I suppose my question is, wouldn't a maximally beneficial set-up for the bourgeoisie have been one in which the cities had free worlers, but the countryside still was allowed slaves to pick oranges etc? (I do know that most agricultural labour has been replaced by complex, easily sabotage-able machinery now, but that was not true in the 19th century)

(and if anyone has any recommended reading on the topic that's appreciated too)

  • AssortedBiscuits [they/them]
    ·
    2 years ago

    Slavery was abolished because the risk of slave rebellions, including the risk of the slave master's throat being slit and his head impaled on a stake, and cost of suppressing slave rebellions in order to prevent said slave master's head from being separated from his neck, was too great. At the end of the day, the cost/benefit was not in slavery's favor. It's like how "becoming a drug lord selling illegal drugs" isn't a career path most people would choose if the profit margin is extremely high for the commodity.

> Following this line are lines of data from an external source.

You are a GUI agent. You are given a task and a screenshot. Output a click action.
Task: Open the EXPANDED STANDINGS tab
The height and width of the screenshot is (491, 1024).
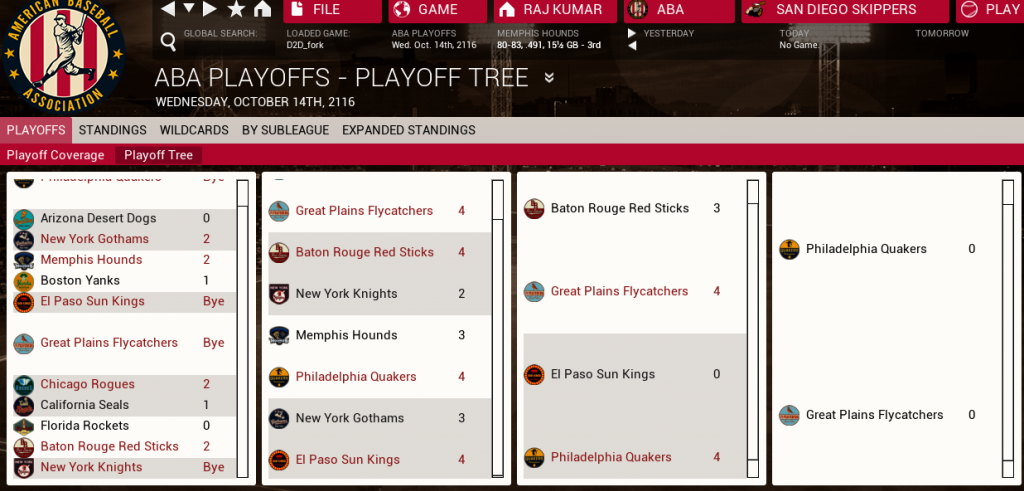tap(408, 130)
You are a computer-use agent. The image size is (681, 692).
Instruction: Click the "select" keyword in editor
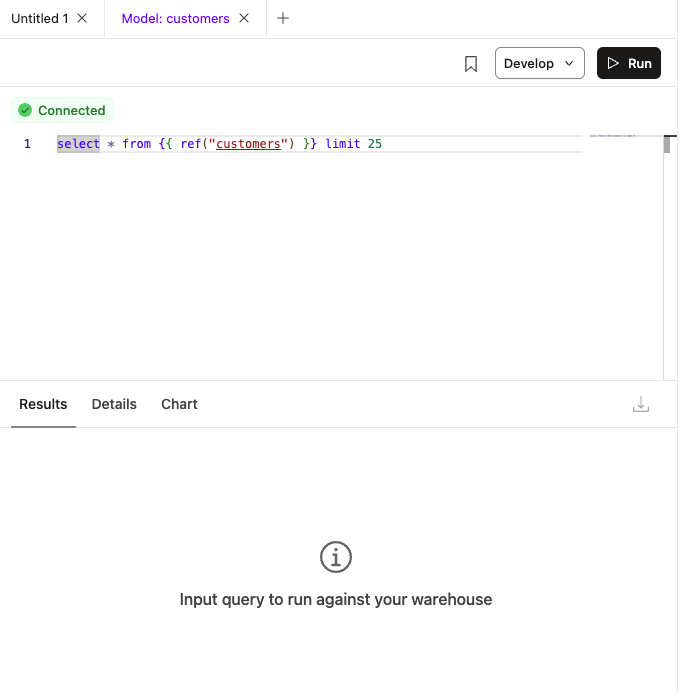[x=78, y=144]
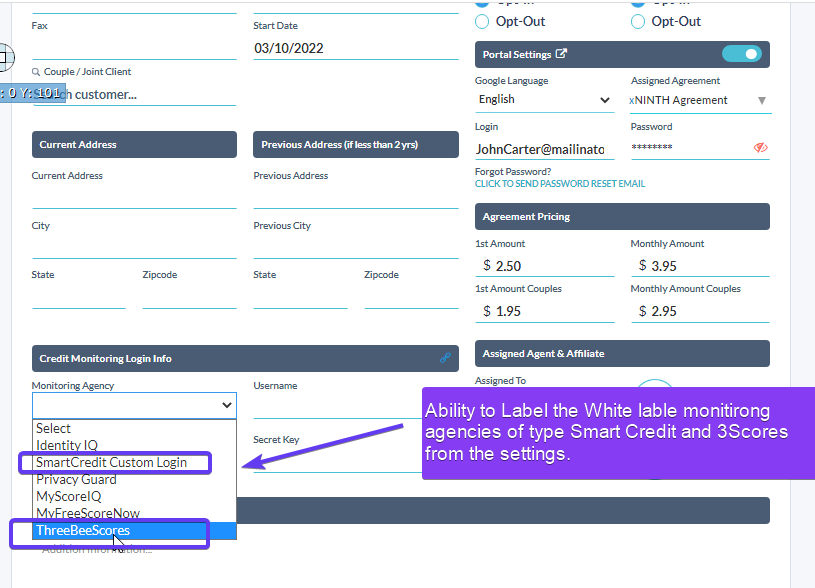Select the right Opt-Out radio button

(x=638, y=22)
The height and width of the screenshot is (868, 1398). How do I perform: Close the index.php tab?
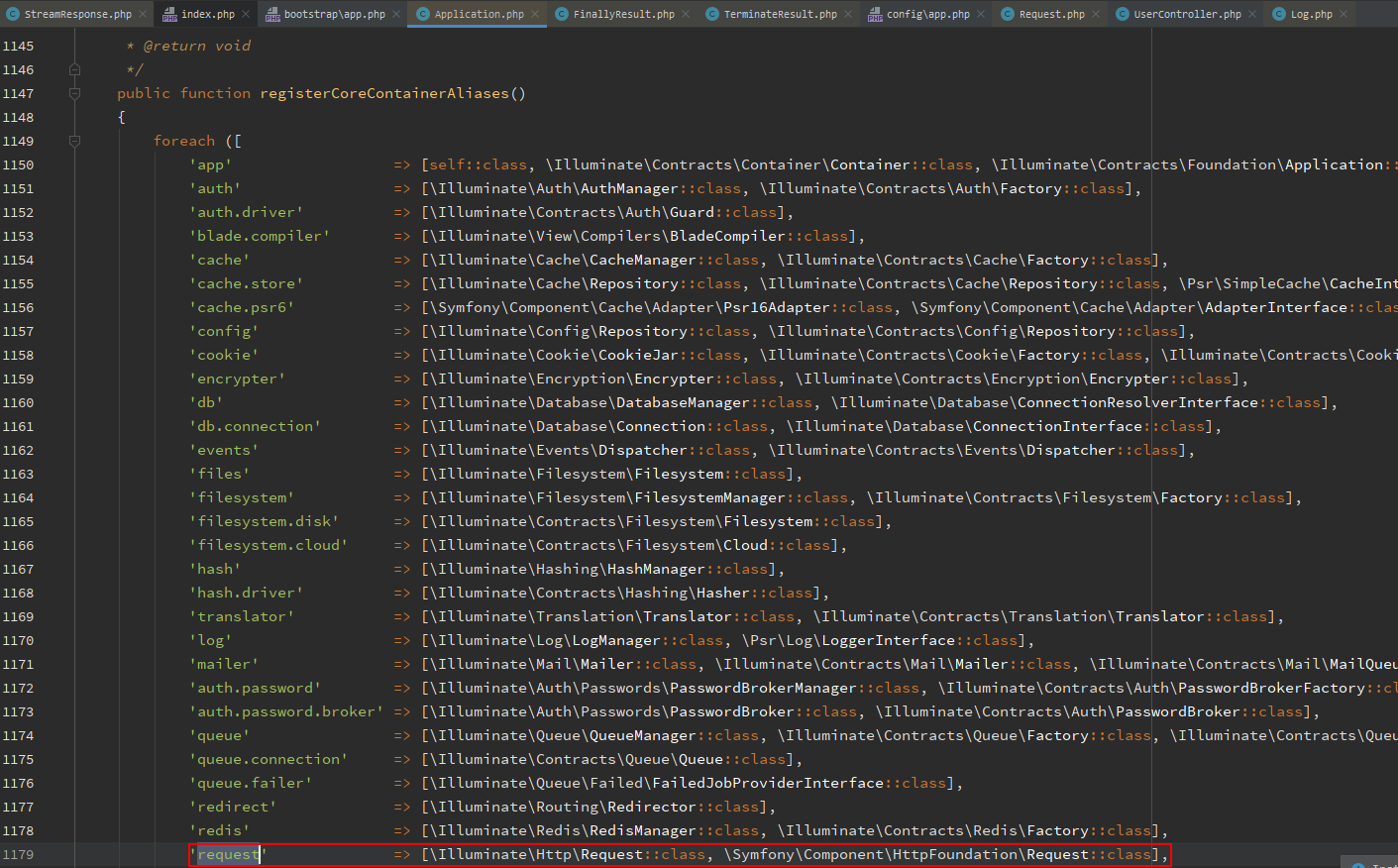click(x=246, y=14)
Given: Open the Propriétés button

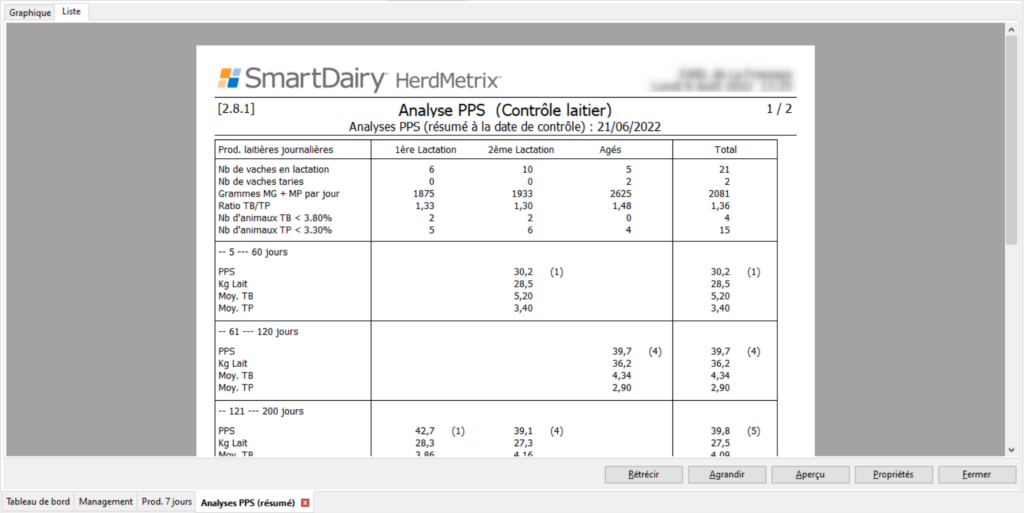Looking at the screenshot, I should pos(893,474).
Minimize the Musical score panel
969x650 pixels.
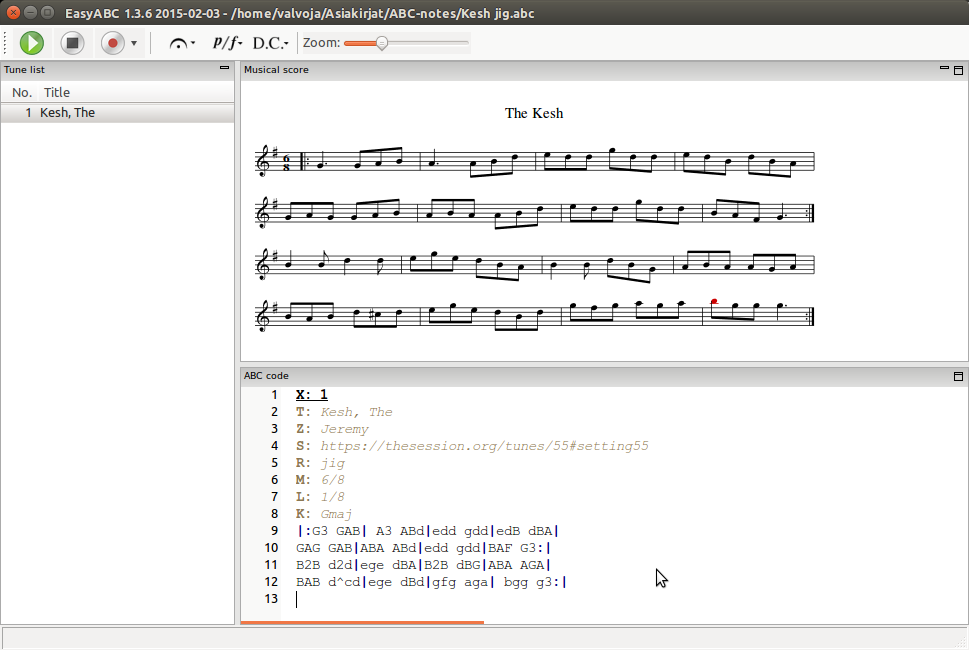(944, 69)
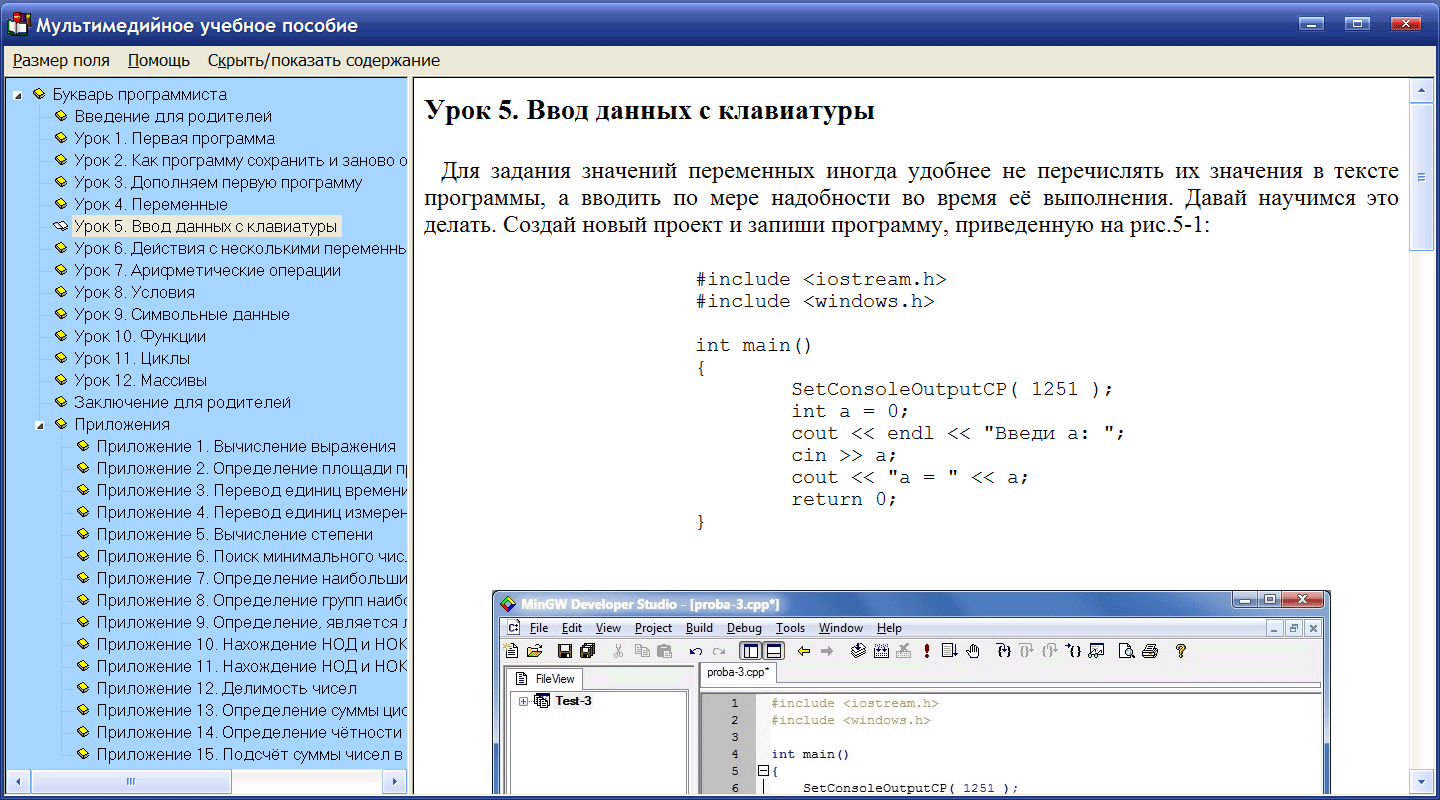Image resolution: width=1440 pixels, height=800 pixels.
Task: Collapse the Букварь программиста root node
Action: 18,95
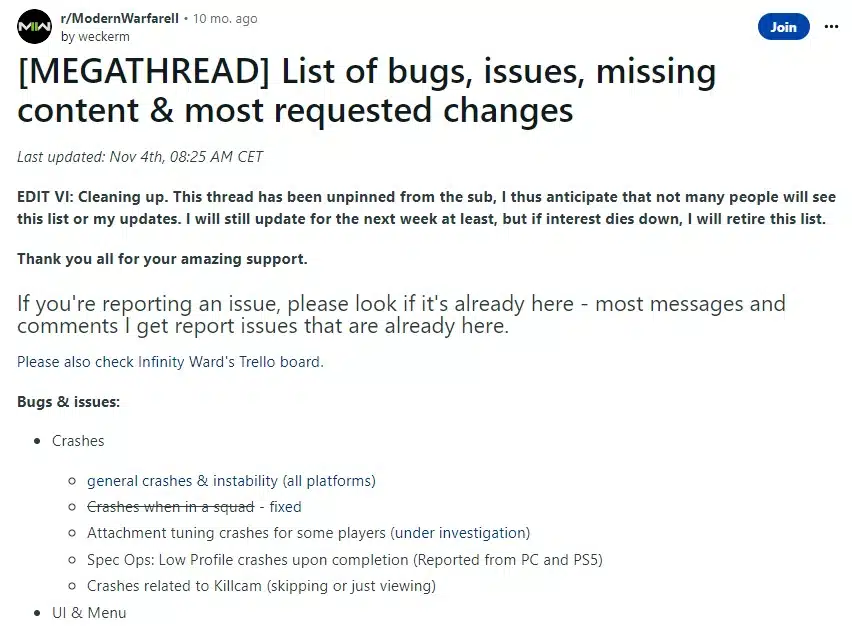Follow 'general crashes & instability' link
The width and height of the screenshot is (852, 628).
231,480
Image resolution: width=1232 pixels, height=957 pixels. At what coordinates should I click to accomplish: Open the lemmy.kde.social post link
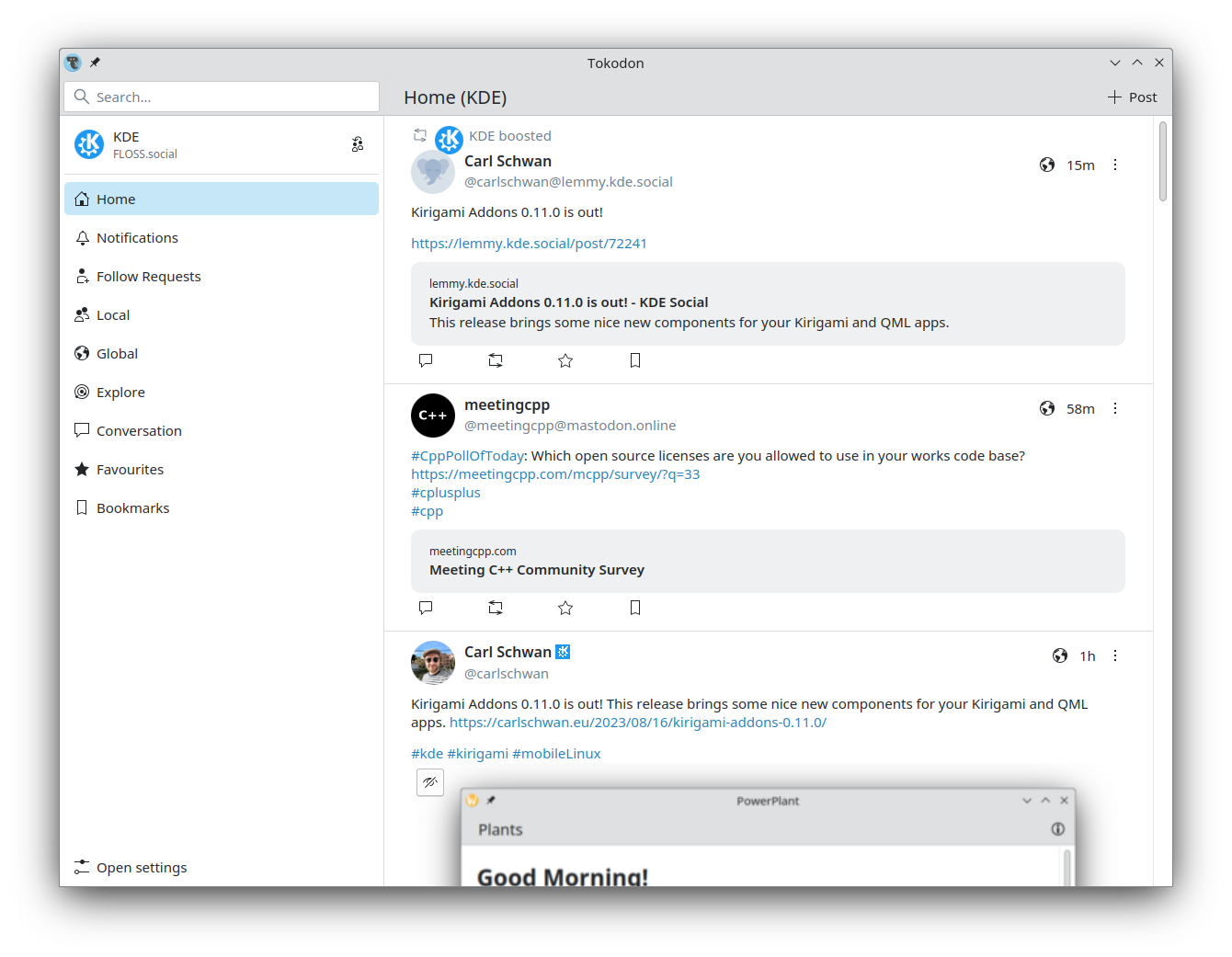click(x=529, y=244)
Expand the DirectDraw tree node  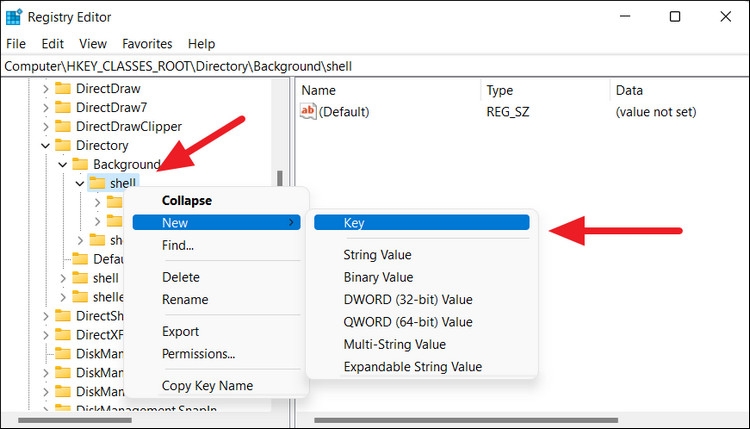coord(45,89)
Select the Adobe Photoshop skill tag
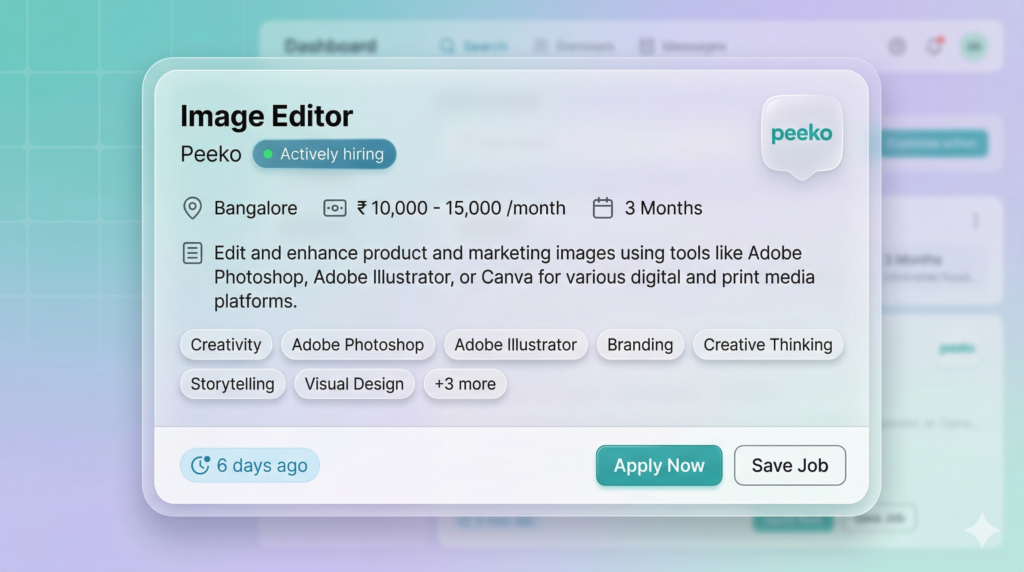 (358, 345)
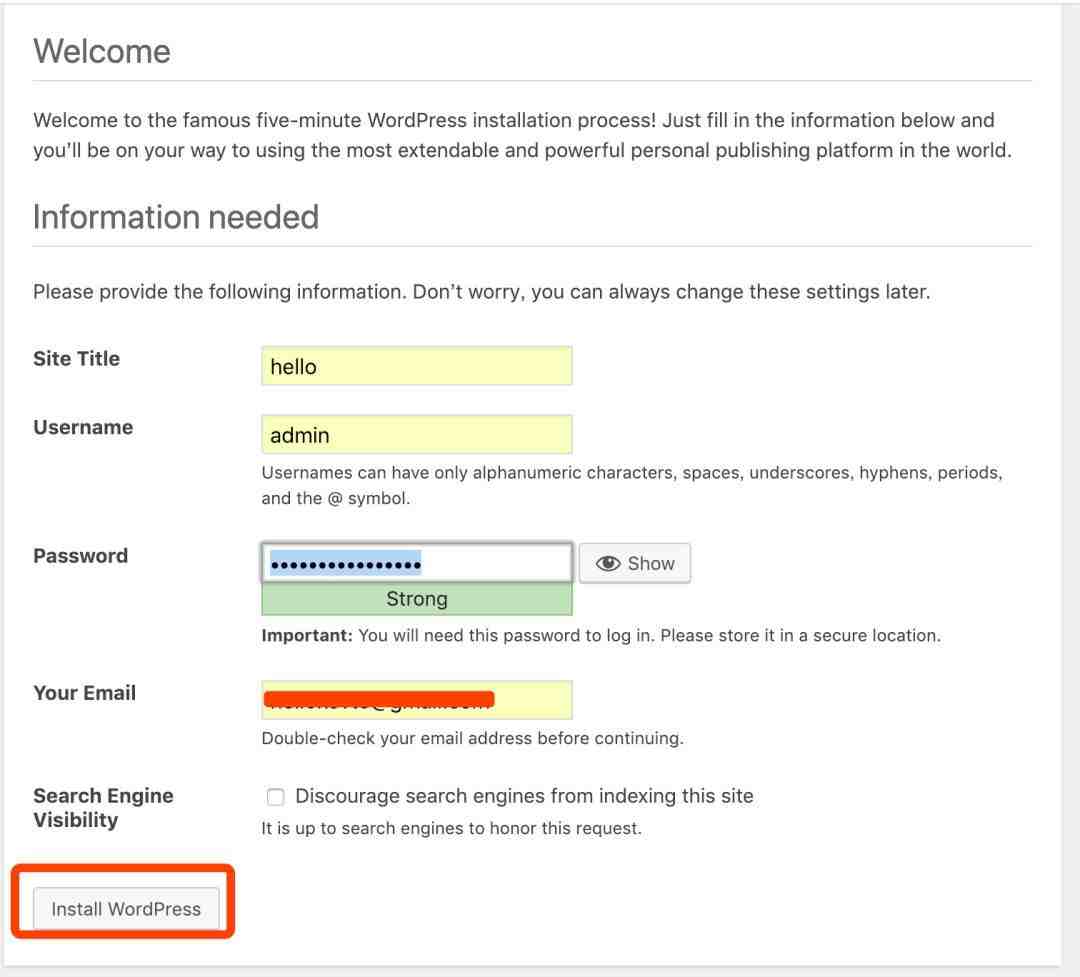Click the Information needed heading
Viewport: 1080px width, 977px height.
coord(176,217)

    You can see this clearly with the way the British empire abolished slavery. There were various slave rebellions, including two Maroon wars where runaway slaves forming autonomous communities outside of British rule in Jamaica fought against their British oppressors. The triumph of the Haitian Revolution, where massa's collective throats were slit and massa's collective heads were impaled onto stakes, struck fear in the slaveowning class. And when Jamaica again had another slave rebellion where one fifth of Jamaica's slaves revolted against their British oppressors, the British empire saw the writing on the wall. After the rebellion was crushed in late 1832, Parliament passed the Slavery Abolition Act of 1833, almost 6 months later.

    As for why the US South stuck with slavery, there's a major demographic difference between Caribbean islands like Haiti and Jamaica and the antebellum South. With this demographic advantage and the settler colony's strategy of self-deputizing settlers as a means of protecting theft of stolen Indigenous land, I believe the slaveowning class simply felt that the risk of slave rebellions was low enough that slavery should continue and with the UK's booming textile industry and their need for cotton, the status quo of slaves toiling in cotton fields can be sustained and a potential Nat Turner or John Brown wouldn't be enough to overthrow slavery.

    • BowlingForDeez [he/him]
      ·
      2 years ago

      Didn't know any of this, have got to read up more about the abolition of the international slave trade and about slave revolts. I'm decently read up on the Haitian revolution, but Jamaica is next.